Marsteller’s frustration mounted. She had
to do it. He had enough of this.
-I want to
work with the lab animal people and try it again and see what happens.
-But I will
finish what I’m doing in a couple weeks, she protested, and I’m supposed to
gradu….
-Listen, I
know you are not impressed with me, which is ironic, because you are so easily
impressed. You are even impressed with
yourself. You think the work you’ve done
is worth getting a PhD?
He snapped
ruthlessly at her. Her face had
blanched. She was terrified. What would she do if he kicked her out of the
lab? All the work she’d done, with no
reward. Dr. Marsteller had the upper
hand and he was not interested in discussion.
-Can you at
least assure me I’ll graduate soon if I do this?
-Why would
I do that? Dr. Marsteller belittled her. Why would I let you know that
information? That information is
valuable to me. Why? Because you only work when your butt is on
the line. Because to you this is just a
job. And you wouldn’t do shit if it was
secure. You don’t know how lucky you are. Because you don’t give a shit about those
people with disease, the elderly or saving anyone. You only care about yourself.
She was
astonished. He had gone too far. He was under a lot of pressure now and she
knew it.
-I take
exception to that.
-Try it now
Alexandria. We are not having a
discussion about this, he said pointedly.

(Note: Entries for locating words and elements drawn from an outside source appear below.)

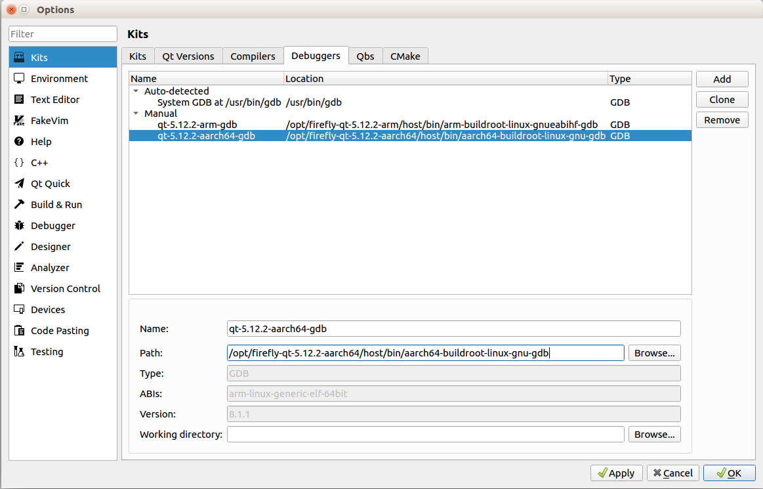Sort debuggers by the Location column header
Screen dimensions: 763x489
[x=445, y=79]
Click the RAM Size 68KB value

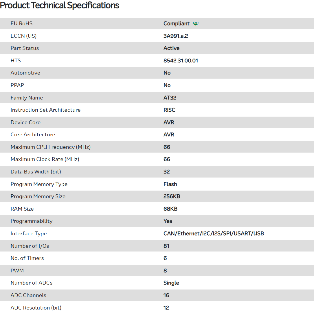[x=170, y=209]
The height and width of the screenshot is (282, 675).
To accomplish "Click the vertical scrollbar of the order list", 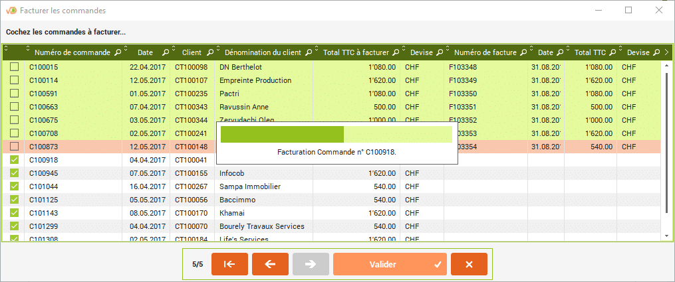I will click(x=667, y=133).
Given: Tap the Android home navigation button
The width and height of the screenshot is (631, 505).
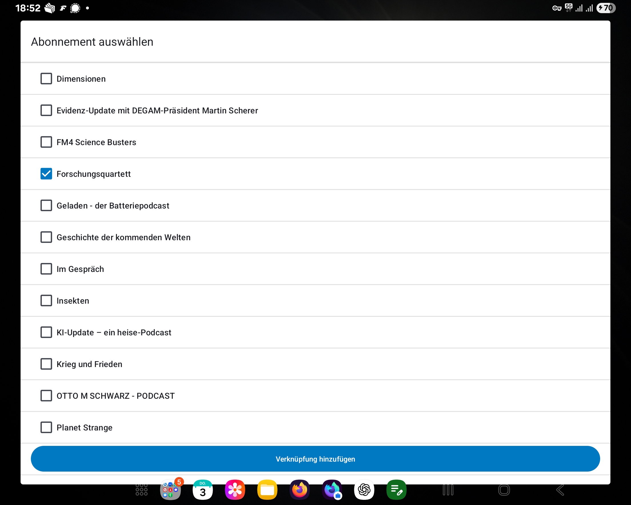Looking at the screenshot, I should [504, 490].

She knew she had to. He had
issued the ultimatum. It was do it or
quit.
-What do
you want me to do? she asked, sitting up straight now in her more comfortable
position, and taking fervent notes.
She was the
senior graduate student in the lab and was writing her dissertation. She planned on graduating at the end of the
semester, but it was up to Dr. Marsteller and her graduate committee – a
committee of his friends. She had every
right to be angry. Getting violently
angry around sensitive chemicals and delicate experiments was not the best
idea. So Alexandria repressed her anger,
went outside and bitched to Johnson, another student taking a cigarette
break.
I hate to do
it to her, thought Dr. Marsteller, but she is the only student capable. It shouldn’t be a huge problem. And if it worked? Well, if it worked, they’d have an ageless
mouse on their hands and a Nobel Prize in their pocket. Not to mention unlimited funds.